───── Input data

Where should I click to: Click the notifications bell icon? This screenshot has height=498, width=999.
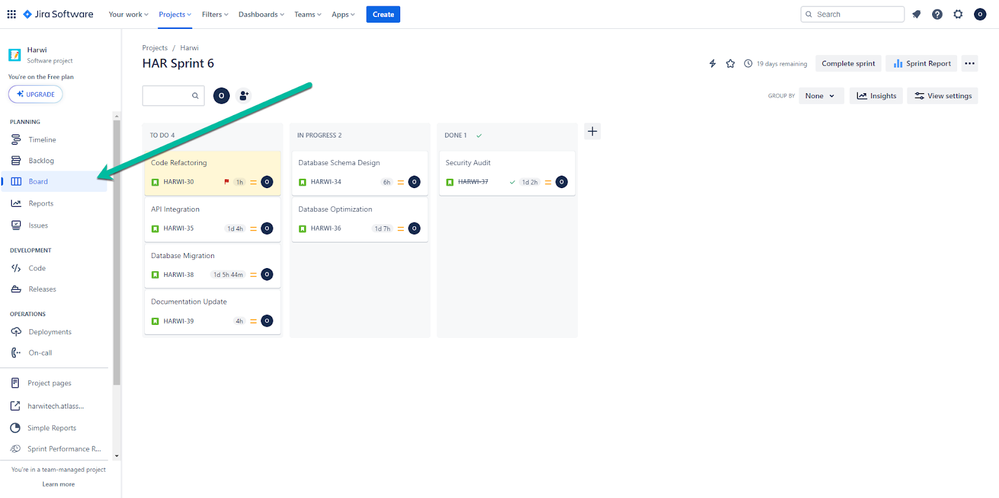[x=916, y=14]
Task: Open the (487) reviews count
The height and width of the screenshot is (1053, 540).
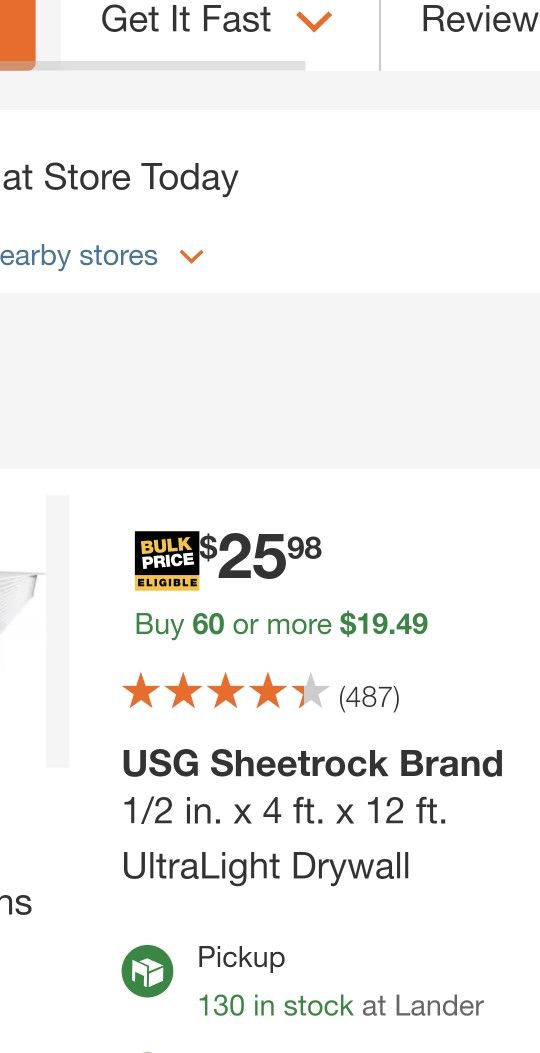Action: (369, 698)
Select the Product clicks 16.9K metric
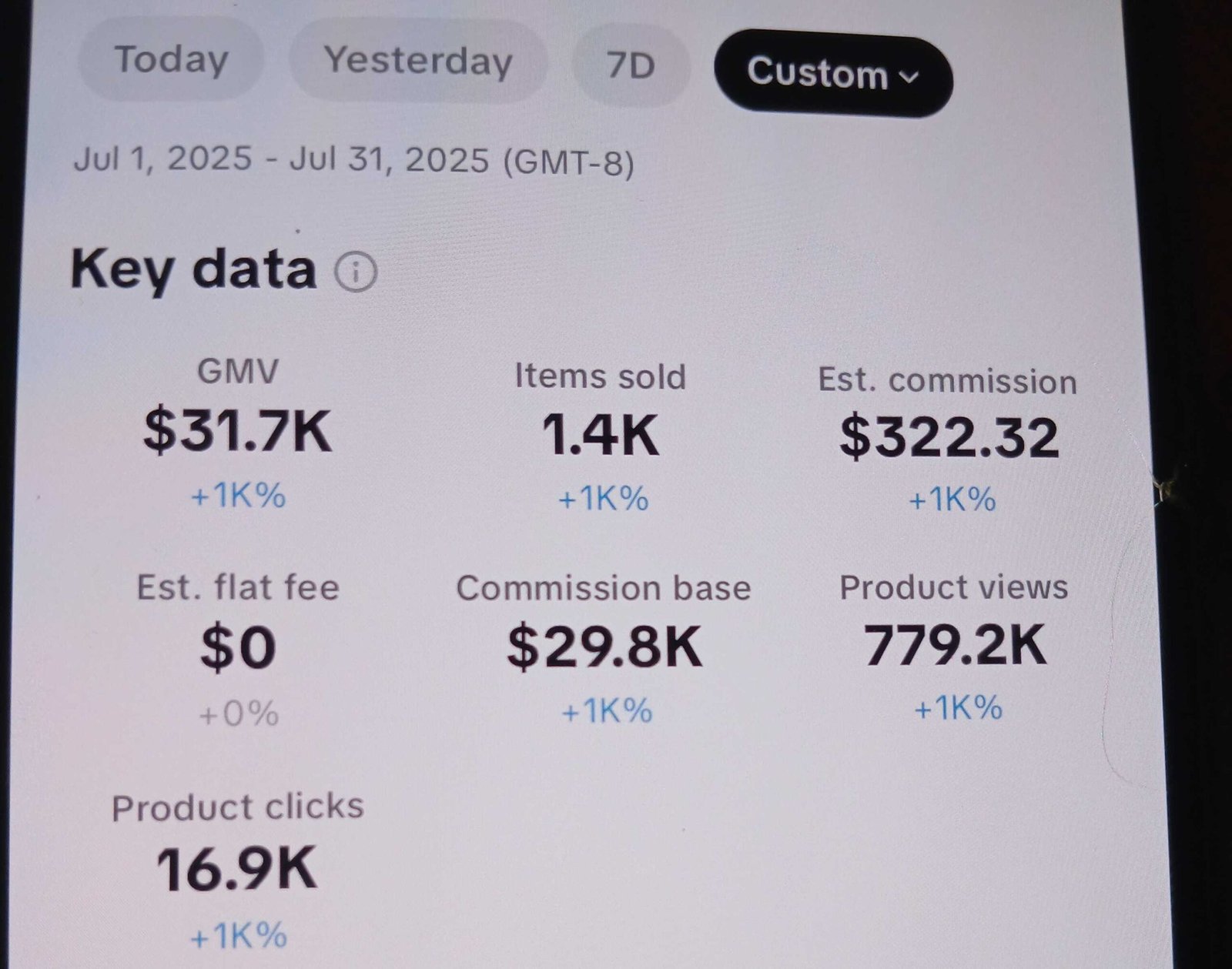The width and height of the screenshot is (1232, 969). 237,869
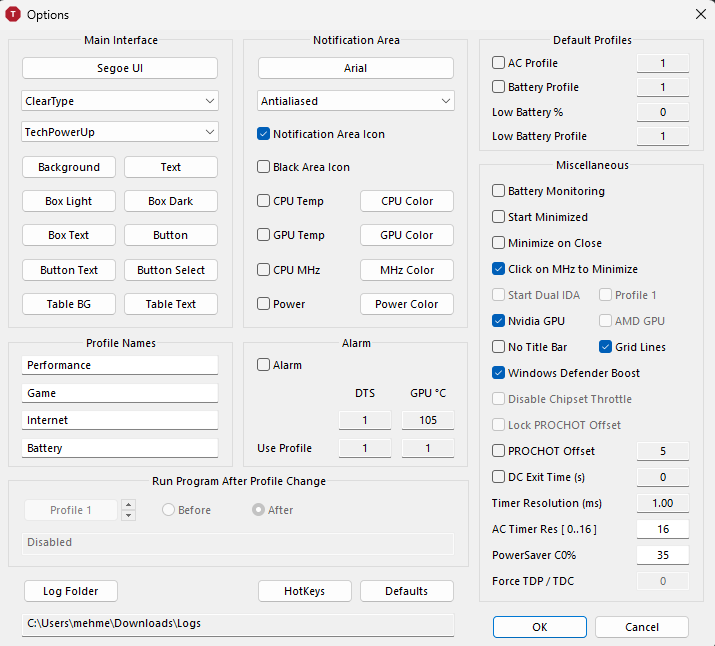Click the Performance profile name field
This screenshot has height=646, width=715.
pos(120,365)
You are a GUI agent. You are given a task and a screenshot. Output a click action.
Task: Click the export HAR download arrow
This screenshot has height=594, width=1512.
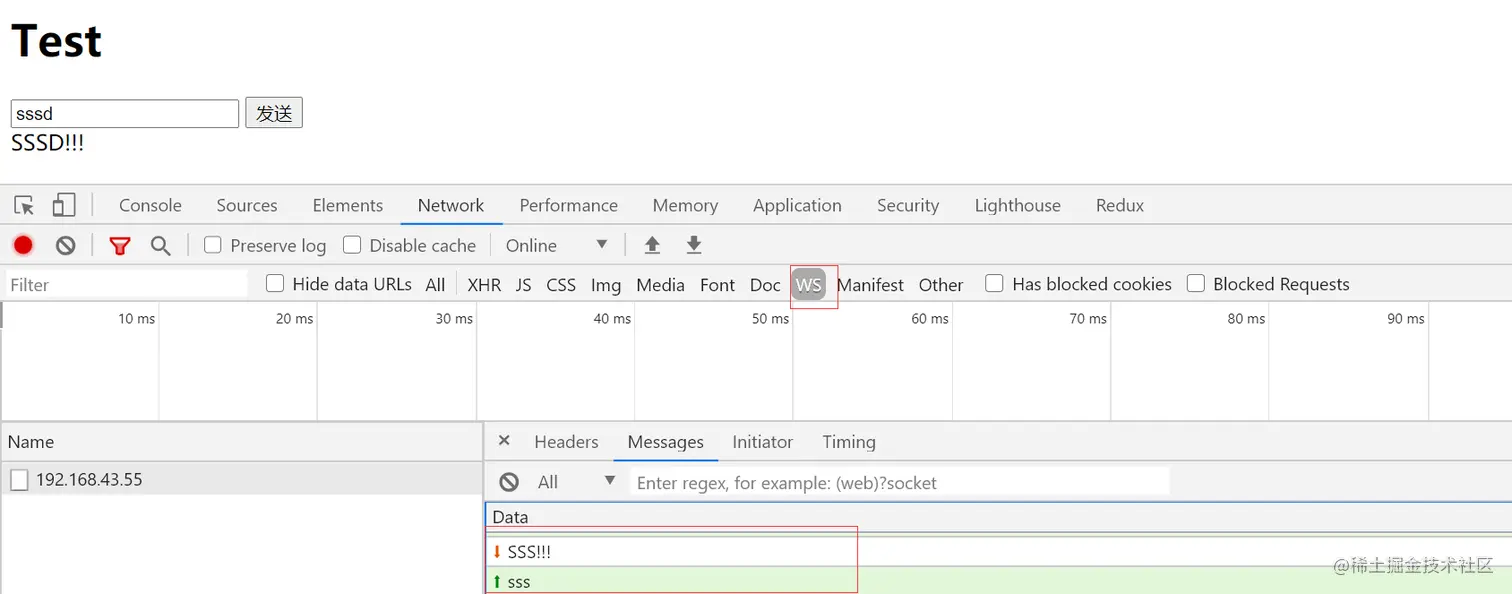click(694, 246)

──────────

* Your instructions: Exactly the lines from the one with "Task: Click the export HAR download arrow" through the end of the records are to be repeated, both ends included, and pictures are to be omitted.

* Response area:
Task: Click the export HAR download arrow
This screenshot has height=594, width=1512.
click(694, 246)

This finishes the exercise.